● DATASET EXTRACT:

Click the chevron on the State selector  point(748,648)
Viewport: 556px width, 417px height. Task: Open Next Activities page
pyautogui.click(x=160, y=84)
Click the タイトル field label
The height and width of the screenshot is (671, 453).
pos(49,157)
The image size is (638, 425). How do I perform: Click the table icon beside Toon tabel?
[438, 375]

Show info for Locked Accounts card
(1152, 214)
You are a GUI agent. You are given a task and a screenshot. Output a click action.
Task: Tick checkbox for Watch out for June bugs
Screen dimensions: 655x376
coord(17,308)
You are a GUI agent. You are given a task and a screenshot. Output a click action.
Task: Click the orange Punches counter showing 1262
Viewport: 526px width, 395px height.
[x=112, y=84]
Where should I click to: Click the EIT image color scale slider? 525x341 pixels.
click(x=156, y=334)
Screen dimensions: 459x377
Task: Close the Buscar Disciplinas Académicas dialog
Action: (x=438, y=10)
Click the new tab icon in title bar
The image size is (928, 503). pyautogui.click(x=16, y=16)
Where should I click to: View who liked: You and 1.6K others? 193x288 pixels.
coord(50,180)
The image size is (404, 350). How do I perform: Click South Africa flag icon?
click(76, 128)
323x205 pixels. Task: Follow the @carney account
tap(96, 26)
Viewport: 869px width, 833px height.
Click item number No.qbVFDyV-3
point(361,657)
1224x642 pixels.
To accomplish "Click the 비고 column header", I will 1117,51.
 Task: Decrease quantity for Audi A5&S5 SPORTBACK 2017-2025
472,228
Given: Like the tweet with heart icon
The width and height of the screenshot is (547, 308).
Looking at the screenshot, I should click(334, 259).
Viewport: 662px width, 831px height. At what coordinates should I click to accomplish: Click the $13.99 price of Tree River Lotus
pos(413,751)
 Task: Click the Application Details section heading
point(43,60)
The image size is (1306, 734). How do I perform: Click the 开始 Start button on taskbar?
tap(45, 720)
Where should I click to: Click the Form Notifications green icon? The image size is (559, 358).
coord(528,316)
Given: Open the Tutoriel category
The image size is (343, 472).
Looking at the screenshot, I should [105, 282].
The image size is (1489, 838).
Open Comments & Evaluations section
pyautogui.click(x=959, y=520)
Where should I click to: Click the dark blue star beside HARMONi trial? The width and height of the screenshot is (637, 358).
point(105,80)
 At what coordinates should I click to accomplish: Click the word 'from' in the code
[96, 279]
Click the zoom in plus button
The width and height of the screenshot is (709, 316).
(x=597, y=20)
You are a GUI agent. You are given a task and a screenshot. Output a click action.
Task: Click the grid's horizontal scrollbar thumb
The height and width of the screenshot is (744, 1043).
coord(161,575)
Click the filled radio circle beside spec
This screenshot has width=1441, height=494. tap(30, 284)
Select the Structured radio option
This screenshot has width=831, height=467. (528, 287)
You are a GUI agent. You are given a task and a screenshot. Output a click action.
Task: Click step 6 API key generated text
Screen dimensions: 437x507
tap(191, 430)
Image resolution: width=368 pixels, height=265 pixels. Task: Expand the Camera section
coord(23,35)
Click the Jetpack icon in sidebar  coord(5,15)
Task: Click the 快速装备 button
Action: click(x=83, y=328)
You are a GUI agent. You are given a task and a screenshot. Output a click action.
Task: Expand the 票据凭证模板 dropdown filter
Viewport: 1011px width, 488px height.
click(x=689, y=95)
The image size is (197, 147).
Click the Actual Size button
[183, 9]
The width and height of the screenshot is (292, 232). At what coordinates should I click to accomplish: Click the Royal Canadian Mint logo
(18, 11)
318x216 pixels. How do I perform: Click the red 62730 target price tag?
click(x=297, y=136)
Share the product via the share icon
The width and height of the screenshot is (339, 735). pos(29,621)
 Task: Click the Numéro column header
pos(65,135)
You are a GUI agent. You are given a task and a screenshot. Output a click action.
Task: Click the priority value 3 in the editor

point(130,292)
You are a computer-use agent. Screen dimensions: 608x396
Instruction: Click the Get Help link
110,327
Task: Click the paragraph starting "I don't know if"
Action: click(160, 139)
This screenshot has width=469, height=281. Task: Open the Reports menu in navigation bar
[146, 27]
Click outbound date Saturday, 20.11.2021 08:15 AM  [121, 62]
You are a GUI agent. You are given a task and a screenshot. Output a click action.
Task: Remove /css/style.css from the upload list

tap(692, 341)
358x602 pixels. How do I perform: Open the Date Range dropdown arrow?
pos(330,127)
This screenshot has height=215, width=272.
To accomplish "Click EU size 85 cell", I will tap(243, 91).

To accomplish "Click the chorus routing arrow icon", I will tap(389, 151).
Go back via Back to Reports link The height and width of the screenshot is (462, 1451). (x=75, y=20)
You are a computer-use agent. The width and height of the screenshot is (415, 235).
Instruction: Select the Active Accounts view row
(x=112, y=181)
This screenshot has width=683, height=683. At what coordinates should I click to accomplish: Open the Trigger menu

● REQUIRED ACTION: Check how many lines in the entries contain "will", and reply with that number alone.

● RESULT FOR THIS TASK: 3